FastAPI β†’ OpenTelemetry

Use OpenTelemetry for all FastAPI services:

from opentelemetry import trace
from opentelemetry.instrumentation.fastapi import FastAPIInstrumentor

FastAPIInstrumentor.instrument_app(app)
tracer = trace.get_tracer(__name__)

with tracer.start_as_current_span("operation-name") as span:
    span.set_attribute("key", value)
  • Instrument at app startup via FastAPIInstrumentor.
  • Use spans for discrete operations (DB queries, external calls, enrichment steps).
  • Export to OTLP collector; fall back to console exporter in development.

React β†’ OpenTelemetry

Use OpenTelemetry for frontend observability:

import { trace } from '@opentelemetry/api';

const tracer = trace.getTracer('open-navigator-frontend');
const span = tracer.startSpan('fetch-jurisdictions');
// ... operation ...
span.end();
  • Initialize the Web SDK once in src/instrumentation.ts, imported at the app entry point.
  • Use @opentelemetry/sdk-trace-web + @opentelemetry/exporter-trace-otlp-http.
  • Instrument route changes and key user interactions (search, filter, data load).
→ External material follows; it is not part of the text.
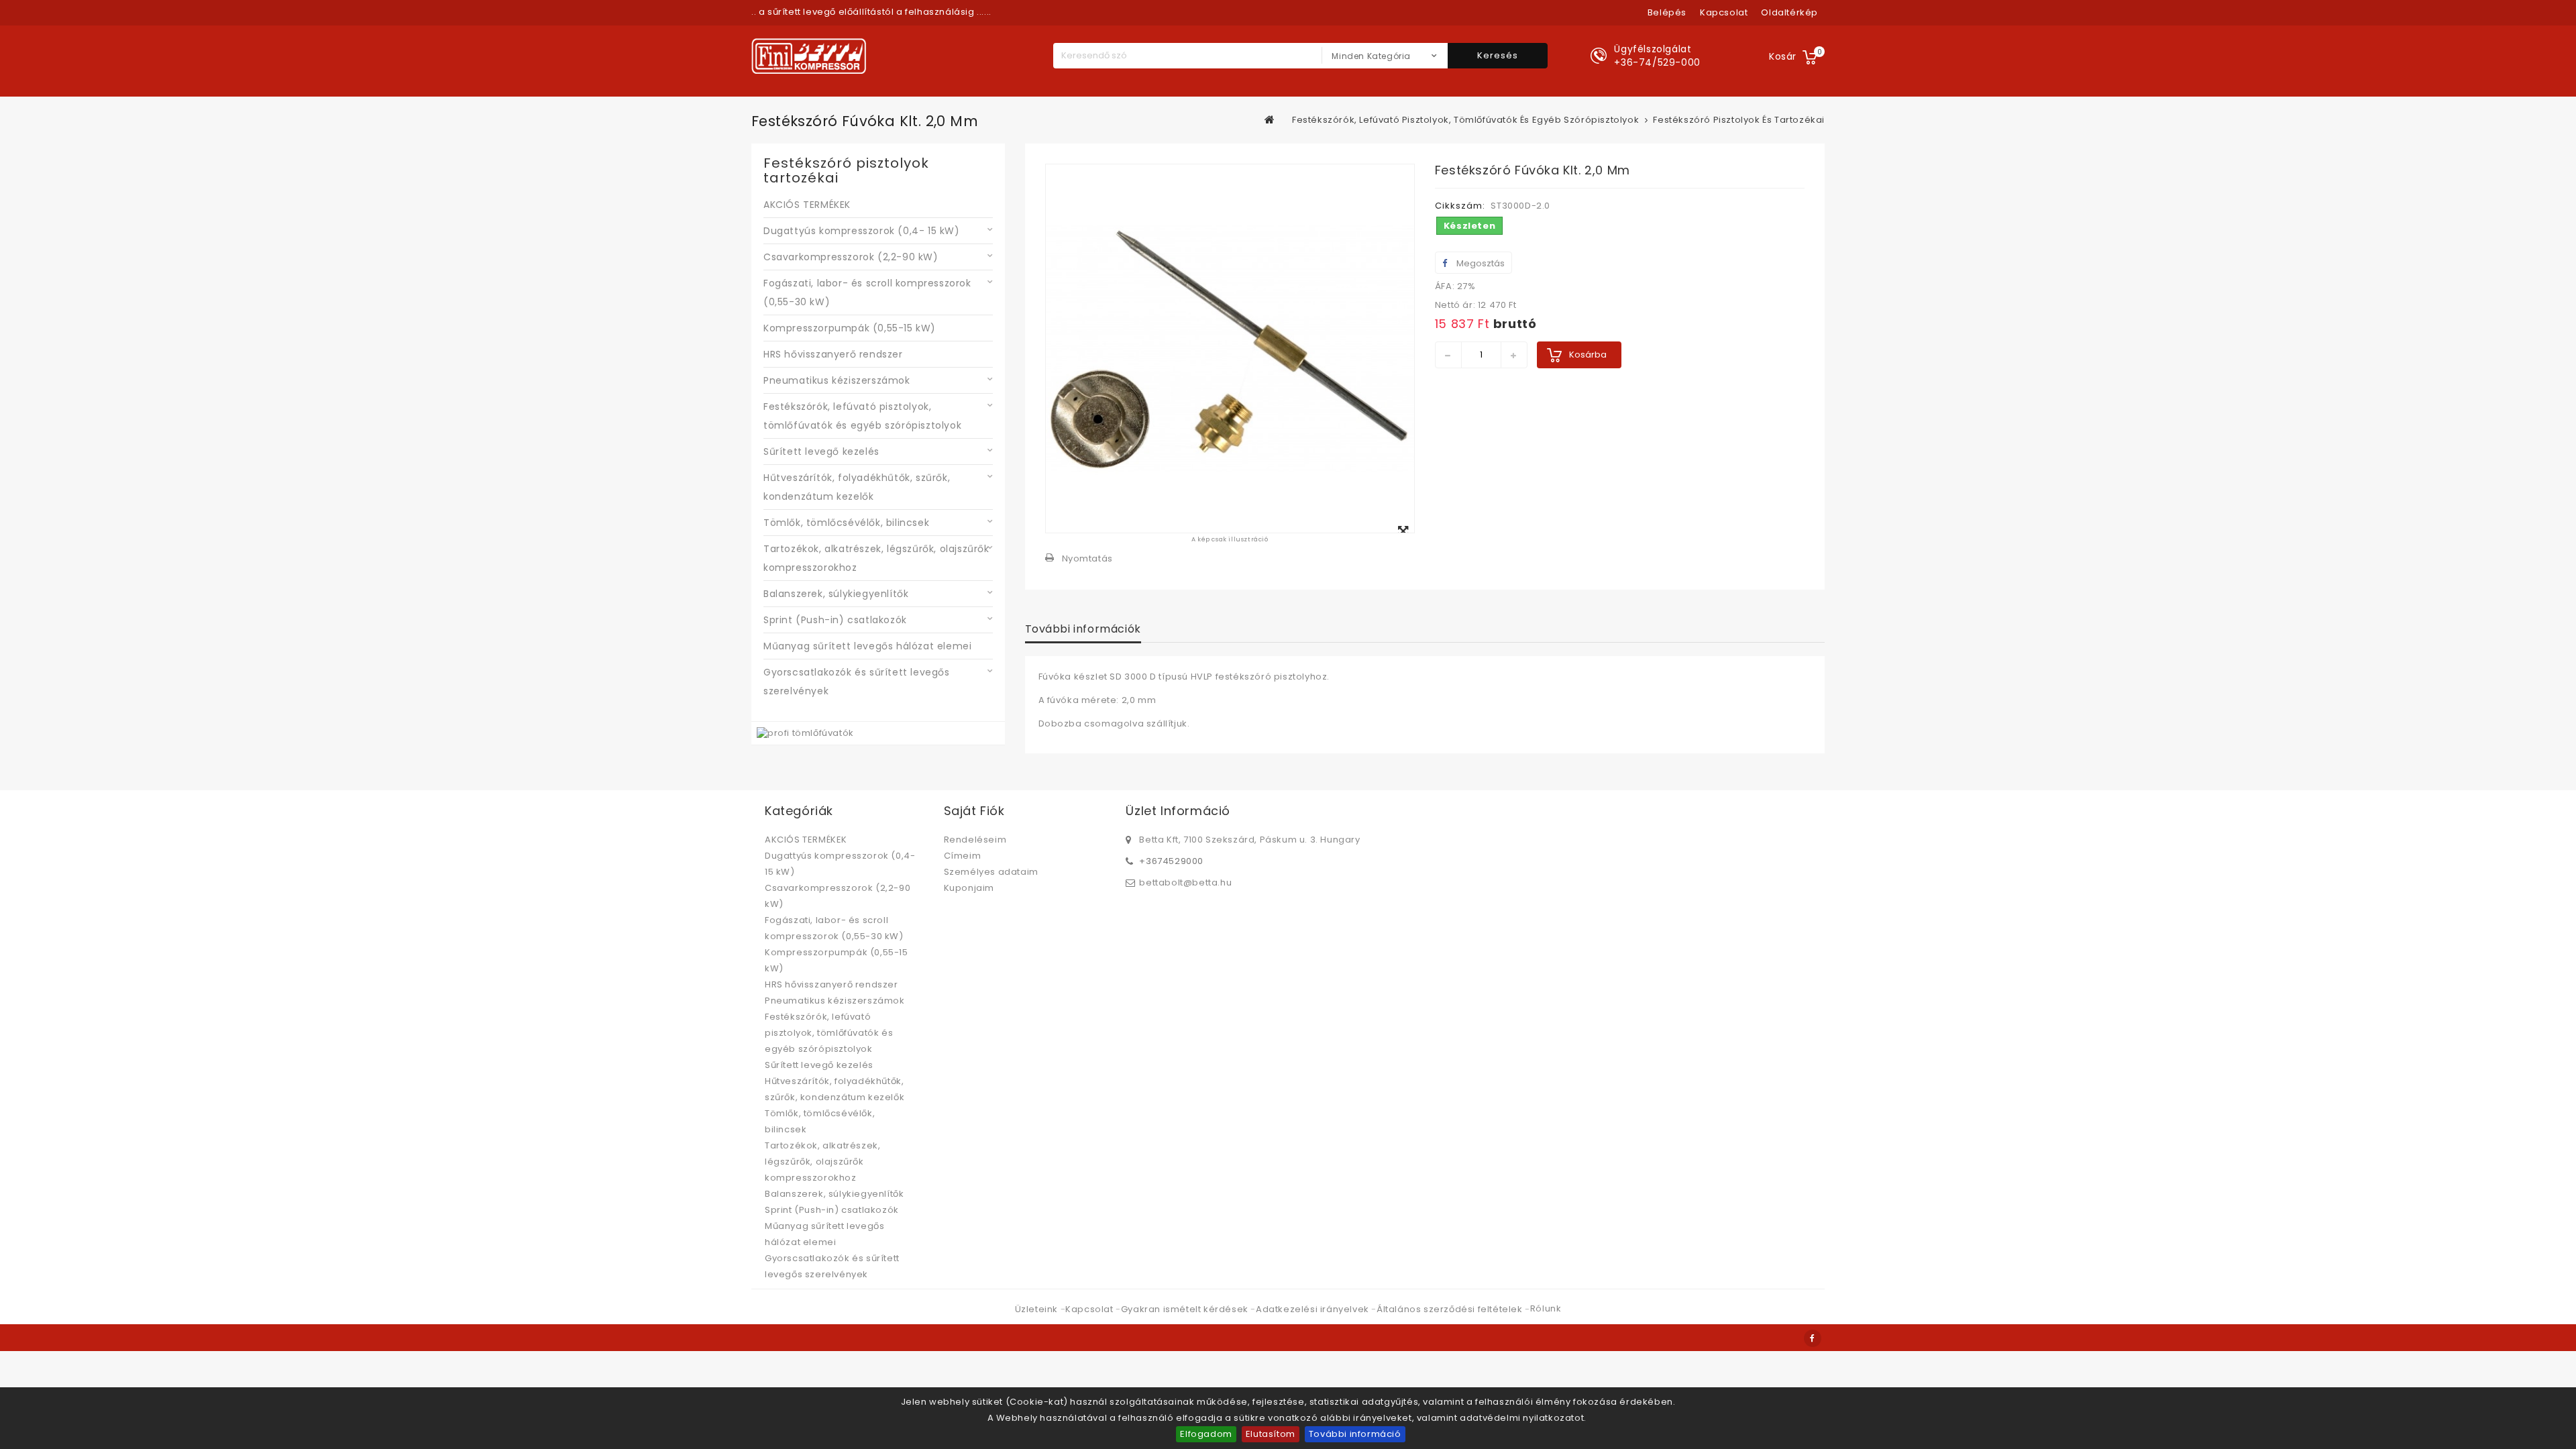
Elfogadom (1206, 1434)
Calendar Years β€” Storage vs Serialization

The rule splits by layer; do not conflate them:

  • SQL storage (columns): a bare calendar year is an integer (smallint is fine) β€” never text/varchar/double precision/numeric. Integer keeps range filters (WHERE year >= 2020) and numeric sort correct. Bronze may keep the source-native type for raw fidelity, but cast to integer by the staging layer so intermediate/marts/public are uniform.
  • Real dates: when you have a full date, use a date/timestamp column β€” not a year column.
  • JSON / API / manifests (the wire): serialize a bare year as a string (e.g. "year": "2026"), not a number β€” JSON numbers get locale-formatted (e.g. 2,024) by UI clients. Convert at the JSON boundary: str(y) in Python, ::text in SQL/jsonb_build_object. A real DATE/TIMESTAMP already serializes as an ISO string, so this exception does not apply to it.
  • calendar_year_label() (scripts/utils/calendar_year_util.py) is the canonical Python helper for the wire/string form β€” it normalizes any value to a clean 4-digit string or None. Use it at serialization / serving-table boundaries, not to define an integer storage column. Bronze raw loaders that land source-native VARCHAR(4) years via this helper are fine (raw fidelity); staging still casts to integer.
  • Internal paths may still use numeric years for folders; convert with str(y) at the JSON boundary.
  • Migration: python scripts/discovery/fix_scraped_meetings_manifest_years.py (see --dry-run).